Dopo aver girato tutta l'Italia dietro al suo film, Miniero non ha dubbi: «Ci uniscono senso dell' umorismo e la solidarietà nelle catastrofi, quel sentimento nazionale che quando succede qualcosa fa muovere italiani da tutto il Paese per aiutare». Quindi l'italiano si vede nel momento del bisogno? «E davanti alla nazionale di calcio. Il problema è che con la crisi si accentuano gli egoismi».

Anche a Sud, però. Basti pensare alle spinte autonomiste dei siciliani Raffaele Lombardo e Gianfranco Miccichè: «Ci sono sempre state, e sono sempre state un po' ridicole. Il vero problema è che dovremmo smettere di piangerci addosso, e cercare di far evolvere il nostro orgoglio provinciale in orgoglio nazionale. Dovremmo imparare a guardarci con gli occhi degli stranieri».

Più pessimista è Renzo Arbore, mattatore dell'Orchestra Italiana, con la quale fa sold out in tutta italia e in tutto il mondo: «Sono un curioso degli italiani ma devo amaramente dividerli in due categorie, gli italiani "sì" e gli italiani "no". I primi hanno fame di cultura, conoscono le bellezze di questo fantastico Paese e sanno valorizzarle. Pensate alla rivalutazione dei borghi, dalle Alpi a Santa Maria di Leuca. I secondi sono macroscopiche eccezioni rispetto ai primi, ma egregiamente rappresentate, e foraggiate, dalla tv dei reality, dei toni esasperati e del gossip. La tv è il nostro dittatore, perennemente all' inseguimento del cattivo gusto».

Un cattivo gusto che cozza con l' essenza profonda dell' italiano: «Siamo un Paese benedetto da Dio, un po' meno dagli italiani. La chiave di volta può essere una sempre maggiore consapevolezza culturale. Dove manca la cultura, per colpa della miseria, della disoccupazione o di altro, l' Italia è ancora da fare».

Già, ma come? «Sono abbastanza vecchio da aver vissuto fascismo, antifascismo, il boom , lo sboom , la crisi. E mi sento di poter dire che una nuova stagione si sta affacciando, un nuovo rinascimento che richiederà uomini all' altezza, figli di una generazione che ha girato il mondo e che torna in Italia con la consapevolezza di esser nata nel posto più bello del mondo».

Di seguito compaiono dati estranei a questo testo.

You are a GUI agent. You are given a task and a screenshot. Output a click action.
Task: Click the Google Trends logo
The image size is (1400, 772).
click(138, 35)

La soluzione, quindi, arriverà dai giovani che ora fuggono all'estero? «I talenti fuggono perché la politica e le sue politiche non sono alla loro altezza. Da noi le eccellenze vengono ignorate: il jazz italiano è migliore di quello americano, la musica popolare italiana è la più varia e poliedrica del mondo. Poi ci sono la moda, la gastronomia. Noi siamo il simbolo del gusto, e all' estero ci percepiscono così».

Sembra di intravvedere un "però"... «Il pessimo senso civico di alcuni, la maleducazione, il degrado di certe zone del Sud, che indigna me per primo e che declassa agli occhi degli stranieri anche città virtuose come Torino e Venezia».

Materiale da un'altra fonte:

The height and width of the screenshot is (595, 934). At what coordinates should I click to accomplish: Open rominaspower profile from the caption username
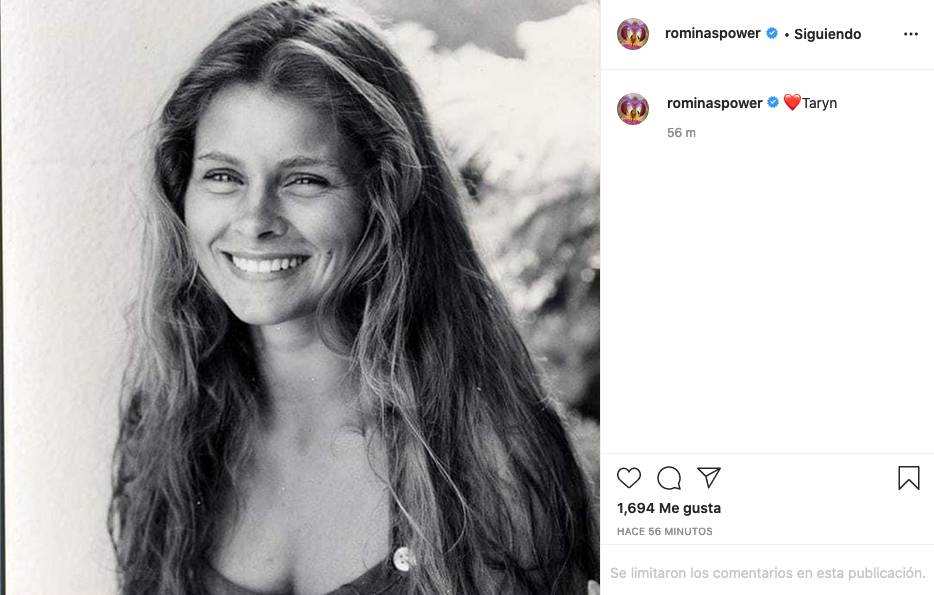[x=714, y=102]
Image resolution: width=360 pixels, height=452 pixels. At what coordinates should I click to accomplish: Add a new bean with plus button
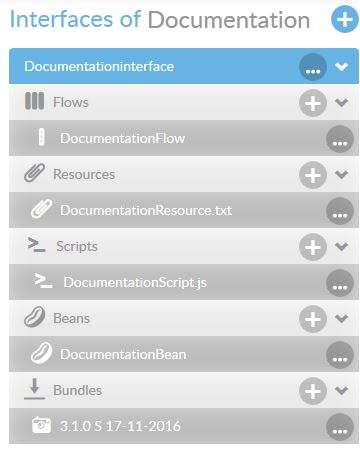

Anche Vittorio Sgarbi, che ha appena scritto Viaggio sentimentale nell'Italia dei desideri (Bompiani), punta su arte e cultura come motivo di orgoglio unificante: «Siamo uniti dalla bellezza. Gli stranieri vengono in Italia per Taormina e Capri, Ischia e Costa Smeralda. Non per Cinisello o Valdobbiadene. Nonostante tutte le catastrofi estetiche combinate dai geometri negli ultimi 50 anni, Gore Vidal prende casa a Ravello, e lì Oscar Niemeyer costruisce l'auditorium. E tutto questo ha un grande ritorno economico. Il turismo del borgo, il lusso dell'albergo diffuso a Santo Stefano di Sessanio negli Abruzzi. Perfino casa mia, il palazzo Cavallini Sgarbi di Ferrara, sta per diventare un'attrazione: fu l'abitazione di Ludovico Ariosto, e la apriremo al pubblico in gennaio».

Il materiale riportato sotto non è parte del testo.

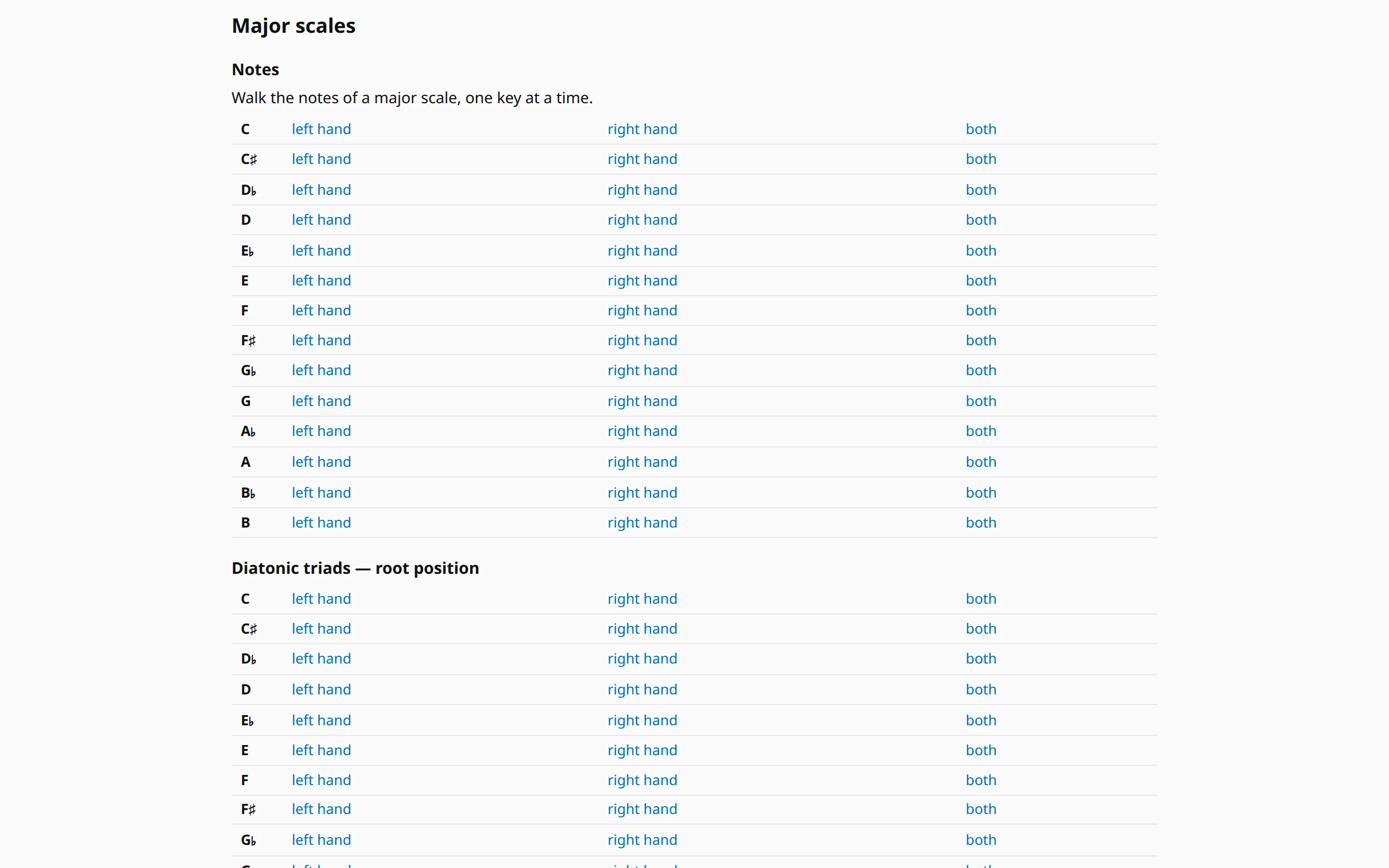Screen dimensions: 1389x868
Task: Choose left hand in Notes G row
Action: tap(321, 401)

Ricapitolando: il gusto, la solidarietà, la cultura e l'arte (soprattutto quella di sfangarla in zona Cesarini) ci rendono tutti italiani nonostante le divisioni politiche, economiche e ideologiche. Come dire che aveva ragione ancora una volta Giorgio Gaber: «Noi non ci sentiamo italiani, ma per fortuna o purtroppo lo siamo».